图6 25μmol/L 阿帕替尼对SGC-7901 细胞凋亡的影响 (DAPI 染色×100)
2.4 沉默Galectin-1 mRNA 表达对上皮间质转化通路相关蛋白的影响
空白对照组、阴性siRNA 组和Gal1-siRNA1 组细胞E-cadherin、Snail、Vimentin 蛋白相对表达量比较,经方差分析,差异有统计学意义(P<0.05)。进一步两两比较经LSD-t检验,与空白对照组和阴性siRNA组比较,Gal1-siRNA1 组细胞E-cadherin 蛋白相对表达量升高(P<0.05),而Snail 和Vimentin 蛋白相对表达量降低(P<0.05)。空白对照组、阴性siRNA 组和Gal1-siRNA1 组细胞Twist 和ZEB 蛋白相对表达量比较,经方差分析,差异无统计学意义(P>0.05)。见表3和图7。
表3 各组细胞E-cadherin、Snail、Twist、Vimentin、ZEB 蛋白相对表达量比较 (±s)
表3 各组细胞E-cadherin、Snail、Twist、Vimentin、ZEB 蛋白相对表达量比较 (±s)
注: †与Gal1-siRNA1 组比较,P <0.05。
组别 E-cadherin Snail Twist Vimentin ZEB空白对照组 0.68±0.10† 0.42±0.07† 0.43±0.09 0.67±0.08† 0.52±0.11阴性siRNA 组 0.69±0.11† 0.43±0.06† 0.43±0.10 0.66±0.10† 0.53±0.12 Gal1-siRNA1 组 1.03±0.15 0.29±0.05 0.41±0.08 0.43±0.06 0.50±0.12 F 值 21.361 13.308 0.131 22.123 0.137 P 值 0.000 0.000 0.878 0.000 0.873
图7 E-cadherin、Snail、Twist、Vimentin和ZEB 蛋白的表达
3 讨论
甲磺酸阿帕替尼是我国第1 个自主研发的1.1 类小分子抗肿瘤新药,也是第1 个被证实用于晚期胃癌患者安全有效的抗血管生成靶向制剂[7]。

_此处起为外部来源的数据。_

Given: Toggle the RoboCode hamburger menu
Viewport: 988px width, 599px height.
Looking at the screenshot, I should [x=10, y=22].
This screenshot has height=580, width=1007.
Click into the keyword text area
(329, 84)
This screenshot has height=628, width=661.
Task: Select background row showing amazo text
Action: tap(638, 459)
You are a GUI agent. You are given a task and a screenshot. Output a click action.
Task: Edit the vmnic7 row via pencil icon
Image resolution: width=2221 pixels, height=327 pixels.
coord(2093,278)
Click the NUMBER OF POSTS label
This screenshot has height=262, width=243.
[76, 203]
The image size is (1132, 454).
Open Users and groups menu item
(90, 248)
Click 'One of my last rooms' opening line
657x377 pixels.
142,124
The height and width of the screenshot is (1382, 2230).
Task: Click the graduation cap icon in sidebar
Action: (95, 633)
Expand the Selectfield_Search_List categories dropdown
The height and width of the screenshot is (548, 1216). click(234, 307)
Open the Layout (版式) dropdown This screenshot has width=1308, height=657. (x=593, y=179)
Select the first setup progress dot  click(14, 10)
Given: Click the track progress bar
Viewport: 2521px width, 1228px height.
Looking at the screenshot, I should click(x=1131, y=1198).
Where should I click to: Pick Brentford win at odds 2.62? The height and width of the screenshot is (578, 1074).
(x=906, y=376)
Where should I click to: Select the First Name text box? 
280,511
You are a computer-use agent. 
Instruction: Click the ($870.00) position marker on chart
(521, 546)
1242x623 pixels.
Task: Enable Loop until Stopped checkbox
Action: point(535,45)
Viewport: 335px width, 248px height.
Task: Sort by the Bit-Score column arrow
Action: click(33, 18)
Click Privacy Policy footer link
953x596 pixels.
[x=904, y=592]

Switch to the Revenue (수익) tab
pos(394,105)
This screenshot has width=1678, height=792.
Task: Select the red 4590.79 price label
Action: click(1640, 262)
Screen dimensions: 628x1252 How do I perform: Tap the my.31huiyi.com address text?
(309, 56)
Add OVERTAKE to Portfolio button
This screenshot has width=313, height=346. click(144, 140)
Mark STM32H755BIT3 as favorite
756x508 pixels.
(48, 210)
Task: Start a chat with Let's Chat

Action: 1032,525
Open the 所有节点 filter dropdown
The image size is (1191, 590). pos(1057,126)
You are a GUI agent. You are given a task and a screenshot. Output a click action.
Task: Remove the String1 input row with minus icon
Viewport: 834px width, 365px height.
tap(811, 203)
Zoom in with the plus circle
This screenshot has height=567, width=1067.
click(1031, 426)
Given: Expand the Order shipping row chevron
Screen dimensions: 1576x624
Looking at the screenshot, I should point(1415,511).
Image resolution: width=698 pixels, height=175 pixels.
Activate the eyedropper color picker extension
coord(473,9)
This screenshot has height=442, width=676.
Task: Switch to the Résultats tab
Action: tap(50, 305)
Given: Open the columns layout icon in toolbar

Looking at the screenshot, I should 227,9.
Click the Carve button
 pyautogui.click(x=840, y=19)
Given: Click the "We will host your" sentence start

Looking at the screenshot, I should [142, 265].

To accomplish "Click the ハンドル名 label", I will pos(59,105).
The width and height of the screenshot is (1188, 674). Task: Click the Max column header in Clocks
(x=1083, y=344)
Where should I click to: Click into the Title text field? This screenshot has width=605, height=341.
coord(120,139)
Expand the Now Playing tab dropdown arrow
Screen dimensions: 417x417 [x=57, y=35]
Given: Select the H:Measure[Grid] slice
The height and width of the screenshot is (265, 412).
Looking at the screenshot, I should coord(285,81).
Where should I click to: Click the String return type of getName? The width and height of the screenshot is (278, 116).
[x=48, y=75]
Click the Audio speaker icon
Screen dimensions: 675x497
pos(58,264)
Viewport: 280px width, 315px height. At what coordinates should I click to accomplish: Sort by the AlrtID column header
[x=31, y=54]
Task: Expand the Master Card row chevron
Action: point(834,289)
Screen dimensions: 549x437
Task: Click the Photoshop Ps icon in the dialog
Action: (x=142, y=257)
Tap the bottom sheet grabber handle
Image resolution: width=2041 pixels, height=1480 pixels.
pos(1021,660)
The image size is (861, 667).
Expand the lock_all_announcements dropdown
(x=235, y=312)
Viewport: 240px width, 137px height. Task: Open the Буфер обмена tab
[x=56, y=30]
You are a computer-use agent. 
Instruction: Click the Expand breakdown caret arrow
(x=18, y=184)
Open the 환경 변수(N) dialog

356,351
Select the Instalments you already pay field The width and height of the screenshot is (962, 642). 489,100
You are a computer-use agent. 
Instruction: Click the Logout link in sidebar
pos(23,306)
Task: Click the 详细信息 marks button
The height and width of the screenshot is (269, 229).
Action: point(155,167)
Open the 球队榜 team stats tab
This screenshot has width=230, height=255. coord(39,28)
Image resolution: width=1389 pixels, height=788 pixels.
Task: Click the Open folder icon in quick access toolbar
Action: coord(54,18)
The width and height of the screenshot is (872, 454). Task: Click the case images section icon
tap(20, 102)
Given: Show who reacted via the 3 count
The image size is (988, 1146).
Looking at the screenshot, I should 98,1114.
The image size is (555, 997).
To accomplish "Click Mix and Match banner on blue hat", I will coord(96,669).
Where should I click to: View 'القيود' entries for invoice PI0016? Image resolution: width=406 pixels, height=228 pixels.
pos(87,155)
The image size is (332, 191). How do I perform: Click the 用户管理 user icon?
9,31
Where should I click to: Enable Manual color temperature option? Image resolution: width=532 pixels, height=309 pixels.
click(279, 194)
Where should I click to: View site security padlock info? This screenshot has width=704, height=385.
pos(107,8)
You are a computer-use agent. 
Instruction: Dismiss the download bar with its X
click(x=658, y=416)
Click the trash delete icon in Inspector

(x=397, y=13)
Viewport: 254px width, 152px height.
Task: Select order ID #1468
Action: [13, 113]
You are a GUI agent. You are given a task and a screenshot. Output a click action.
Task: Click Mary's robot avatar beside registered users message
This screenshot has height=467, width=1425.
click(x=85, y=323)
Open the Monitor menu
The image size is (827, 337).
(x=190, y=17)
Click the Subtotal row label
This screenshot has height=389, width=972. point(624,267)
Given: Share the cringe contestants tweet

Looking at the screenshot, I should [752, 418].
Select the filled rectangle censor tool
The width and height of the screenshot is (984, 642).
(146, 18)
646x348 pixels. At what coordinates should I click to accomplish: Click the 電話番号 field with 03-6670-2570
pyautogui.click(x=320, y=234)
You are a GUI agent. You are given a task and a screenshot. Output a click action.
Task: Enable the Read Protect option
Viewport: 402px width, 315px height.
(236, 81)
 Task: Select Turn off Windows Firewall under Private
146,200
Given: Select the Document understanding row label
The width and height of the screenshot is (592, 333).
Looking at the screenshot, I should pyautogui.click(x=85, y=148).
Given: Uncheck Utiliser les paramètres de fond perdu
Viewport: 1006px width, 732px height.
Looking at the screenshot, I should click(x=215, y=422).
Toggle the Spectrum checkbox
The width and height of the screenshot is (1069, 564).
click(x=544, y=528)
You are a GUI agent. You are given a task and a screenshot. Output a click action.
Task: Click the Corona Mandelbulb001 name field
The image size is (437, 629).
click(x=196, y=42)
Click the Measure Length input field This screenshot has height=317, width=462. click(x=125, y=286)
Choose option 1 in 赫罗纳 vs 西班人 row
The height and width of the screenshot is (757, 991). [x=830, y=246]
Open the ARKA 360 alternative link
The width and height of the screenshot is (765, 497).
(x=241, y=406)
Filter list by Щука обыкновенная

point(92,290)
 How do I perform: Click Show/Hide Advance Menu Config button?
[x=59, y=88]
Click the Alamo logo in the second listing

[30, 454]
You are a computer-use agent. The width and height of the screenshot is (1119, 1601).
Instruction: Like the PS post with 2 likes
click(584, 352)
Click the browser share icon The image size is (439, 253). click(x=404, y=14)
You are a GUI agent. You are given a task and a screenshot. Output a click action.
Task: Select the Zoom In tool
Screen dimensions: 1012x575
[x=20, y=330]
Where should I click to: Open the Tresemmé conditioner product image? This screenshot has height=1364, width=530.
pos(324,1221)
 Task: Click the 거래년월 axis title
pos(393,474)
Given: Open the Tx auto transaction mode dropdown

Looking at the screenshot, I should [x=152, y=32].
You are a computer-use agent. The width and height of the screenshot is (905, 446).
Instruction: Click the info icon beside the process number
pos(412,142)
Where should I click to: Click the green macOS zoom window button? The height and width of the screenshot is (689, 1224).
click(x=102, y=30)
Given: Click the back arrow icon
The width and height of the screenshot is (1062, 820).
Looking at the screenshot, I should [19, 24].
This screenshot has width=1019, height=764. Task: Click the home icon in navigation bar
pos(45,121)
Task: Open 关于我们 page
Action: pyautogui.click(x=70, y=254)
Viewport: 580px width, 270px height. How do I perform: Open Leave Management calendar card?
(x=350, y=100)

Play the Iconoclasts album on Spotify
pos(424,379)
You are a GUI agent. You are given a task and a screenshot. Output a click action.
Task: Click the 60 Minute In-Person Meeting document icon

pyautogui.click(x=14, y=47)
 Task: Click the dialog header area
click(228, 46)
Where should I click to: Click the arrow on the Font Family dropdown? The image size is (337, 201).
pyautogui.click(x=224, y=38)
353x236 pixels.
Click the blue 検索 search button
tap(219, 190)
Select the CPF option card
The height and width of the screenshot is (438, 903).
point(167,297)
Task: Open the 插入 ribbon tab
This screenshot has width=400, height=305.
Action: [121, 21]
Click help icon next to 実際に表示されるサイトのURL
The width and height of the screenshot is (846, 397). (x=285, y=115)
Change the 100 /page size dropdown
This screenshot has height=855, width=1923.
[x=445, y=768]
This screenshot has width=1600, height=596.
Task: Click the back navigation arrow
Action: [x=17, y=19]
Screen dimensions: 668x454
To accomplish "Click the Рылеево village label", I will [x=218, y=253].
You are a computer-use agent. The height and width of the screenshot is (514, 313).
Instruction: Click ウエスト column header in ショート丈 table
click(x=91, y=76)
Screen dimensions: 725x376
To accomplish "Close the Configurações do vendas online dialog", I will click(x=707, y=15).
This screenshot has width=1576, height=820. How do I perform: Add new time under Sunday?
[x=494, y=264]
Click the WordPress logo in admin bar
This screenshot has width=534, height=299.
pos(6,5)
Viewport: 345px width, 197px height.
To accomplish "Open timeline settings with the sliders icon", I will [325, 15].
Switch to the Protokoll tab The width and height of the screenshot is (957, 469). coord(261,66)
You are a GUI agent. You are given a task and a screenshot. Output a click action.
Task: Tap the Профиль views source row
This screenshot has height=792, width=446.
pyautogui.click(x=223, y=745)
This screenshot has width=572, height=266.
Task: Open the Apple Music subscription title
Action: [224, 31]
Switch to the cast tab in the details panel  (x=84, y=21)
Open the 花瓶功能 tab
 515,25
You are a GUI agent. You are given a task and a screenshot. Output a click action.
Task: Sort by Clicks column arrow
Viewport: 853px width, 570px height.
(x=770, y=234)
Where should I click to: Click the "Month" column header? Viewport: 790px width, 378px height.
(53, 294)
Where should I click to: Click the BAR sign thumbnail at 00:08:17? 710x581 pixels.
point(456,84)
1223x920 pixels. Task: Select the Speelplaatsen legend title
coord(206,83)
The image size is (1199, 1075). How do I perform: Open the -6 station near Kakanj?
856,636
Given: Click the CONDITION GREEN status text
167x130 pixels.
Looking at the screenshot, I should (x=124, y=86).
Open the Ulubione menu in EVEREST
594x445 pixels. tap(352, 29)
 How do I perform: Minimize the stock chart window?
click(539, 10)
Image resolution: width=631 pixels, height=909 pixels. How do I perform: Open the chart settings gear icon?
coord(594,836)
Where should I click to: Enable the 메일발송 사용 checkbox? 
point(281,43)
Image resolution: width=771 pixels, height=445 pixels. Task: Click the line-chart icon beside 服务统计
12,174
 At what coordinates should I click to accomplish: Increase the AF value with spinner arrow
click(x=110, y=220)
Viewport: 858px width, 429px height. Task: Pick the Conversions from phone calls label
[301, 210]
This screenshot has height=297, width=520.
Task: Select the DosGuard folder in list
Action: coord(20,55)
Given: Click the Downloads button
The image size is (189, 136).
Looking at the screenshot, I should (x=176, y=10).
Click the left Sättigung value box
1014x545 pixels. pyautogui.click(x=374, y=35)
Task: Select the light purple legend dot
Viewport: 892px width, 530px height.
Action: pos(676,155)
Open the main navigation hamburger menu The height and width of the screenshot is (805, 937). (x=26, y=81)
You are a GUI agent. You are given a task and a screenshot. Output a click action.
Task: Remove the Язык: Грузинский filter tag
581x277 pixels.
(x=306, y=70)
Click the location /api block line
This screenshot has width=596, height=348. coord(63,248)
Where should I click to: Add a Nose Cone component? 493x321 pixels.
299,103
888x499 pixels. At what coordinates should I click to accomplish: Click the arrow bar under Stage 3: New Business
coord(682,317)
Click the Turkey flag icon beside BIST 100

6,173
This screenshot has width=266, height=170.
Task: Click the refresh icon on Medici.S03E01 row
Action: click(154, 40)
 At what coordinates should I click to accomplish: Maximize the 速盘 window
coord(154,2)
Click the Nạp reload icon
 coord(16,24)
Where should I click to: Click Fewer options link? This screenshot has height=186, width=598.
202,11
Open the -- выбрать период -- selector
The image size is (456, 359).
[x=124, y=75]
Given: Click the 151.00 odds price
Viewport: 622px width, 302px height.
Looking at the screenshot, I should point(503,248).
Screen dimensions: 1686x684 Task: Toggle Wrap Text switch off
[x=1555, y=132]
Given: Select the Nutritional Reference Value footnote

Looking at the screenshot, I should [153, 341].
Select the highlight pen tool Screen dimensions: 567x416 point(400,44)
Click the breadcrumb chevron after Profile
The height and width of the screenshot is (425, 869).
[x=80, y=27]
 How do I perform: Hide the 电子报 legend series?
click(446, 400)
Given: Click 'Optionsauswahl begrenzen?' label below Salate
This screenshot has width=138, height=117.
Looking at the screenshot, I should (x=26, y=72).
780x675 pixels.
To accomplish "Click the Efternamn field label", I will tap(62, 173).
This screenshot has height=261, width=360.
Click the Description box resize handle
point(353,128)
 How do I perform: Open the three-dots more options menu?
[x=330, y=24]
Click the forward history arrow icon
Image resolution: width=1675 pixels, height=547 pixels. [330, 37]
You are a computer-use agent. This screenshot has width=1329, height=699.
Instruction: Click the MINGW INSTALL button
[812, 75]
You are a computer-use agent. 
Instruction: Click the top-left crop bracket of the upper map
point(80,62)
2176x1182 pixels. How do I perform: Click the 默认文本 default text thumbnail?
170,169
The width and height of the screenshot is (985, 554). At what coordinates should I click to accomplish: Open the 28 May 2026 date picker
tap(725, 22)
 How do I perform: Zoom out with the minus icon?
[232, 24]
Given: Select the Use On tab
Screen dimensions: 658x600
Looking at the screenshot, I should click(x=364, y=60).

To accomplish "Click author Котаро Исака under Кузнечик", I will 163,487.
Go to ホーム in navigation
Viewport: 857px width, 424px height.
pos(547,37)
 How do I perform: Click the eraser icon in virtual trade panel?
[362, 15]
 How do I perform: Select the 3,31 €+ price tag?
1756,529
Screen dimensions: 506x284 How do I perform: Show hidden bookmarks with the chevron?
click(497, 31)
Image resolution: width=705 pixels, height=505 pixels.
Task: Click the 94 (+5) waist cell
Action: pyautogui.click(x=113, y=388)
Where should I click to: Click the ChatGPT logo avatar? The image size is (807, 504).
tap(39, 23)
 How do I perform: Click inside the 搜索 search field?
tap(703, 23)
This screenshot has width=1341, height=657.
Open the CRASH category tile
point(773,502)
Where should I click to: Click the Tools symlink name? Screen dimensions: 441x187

通过与VEGF 竞争并特异性结合VEGFR-2,抑制VEGFR-2羧基末端和酪氨酸激酶区域发生自动磷酸化,进而抑制肿瘤血管生成及细胞的增殖、侵袭、迁移等恶性生物学行为。2016年由李进教授[8]牵头一项多中心、随机、双盲Ⅲ期临床试验(NCT01512745)证实甲磺酸阿帕替尼可用于二线治疗失败的晚期胃癌患者和胃食管结合部腺癌患者,不仅能够有效地控制病情进展和癌性腹水,而且常见的不良反应基本可控,从而大大提高患者的生活质量并延长生存时间。另外戴广海的研究团队[9]通过一项多中心Ⅱ期临床研究(NCT02596256)也证实,在晚期胃癌患者的二线治疗中,阿帕替尼联合多西他赛较多西他赛单药治疗可延长患者无进展生存时间,提高疾病控制率,但是3 级以上毒性反应发生率高于多西他赛单药治疗组。近几年,多个研究机构陆续开展了阿帕替尼用于晚期胃癌一线治疗的Ⅰ期临床研究,包括NCT03255811、NCT02537171 等,但是研究结果尚未公布。
虽然阿帕替尼用于晚期胃癌的临床疗效已被普遍证实,但是其抗癌机制尚不明确。近几年,随着阿帕替尼在临床的使用时间延长,肿瘤细胞敏感性降低的问题逐渐引起相关专家的关注。HUANG 等[10]发现高表达VEGFR-2 的胃癌细胞对阿帕替尼敏感性更高,并且证实其可能的作用机制与阻断肿瘤细胞中VEGFR-2/PLCγ1/ERK1/2 信号通路的激活,以及减少VEGF 自分泌,进而抑制胃癌细胞的复制和增殖活力有关。CHEN 等[11]还发现,Galectin-1 在胃癌组织中呈高表达,并且与VEGF 的含量密切相关,因而笔者推测Galectin-1 与VEGF 在促肿瘤血管生成过程中具有协同作用。本研究委托上海吉玛公司设计了2 条干扰Galectin-1 表达的siRNA 序列,并转染至SGC-7901 细胞中,通过反复摸索,证实最佳转染条件为病毒滴度为1×108PFU/ml 时,细胞转染率为77.34%。而且分别经qRT-PCR 和Western blotting 验证,Gal1-siRNA1 的干扰效果最高,Galectin-1 mRNA 和蛋白表达降低最明显,继而建立了稳转细胞株以进行后续实验。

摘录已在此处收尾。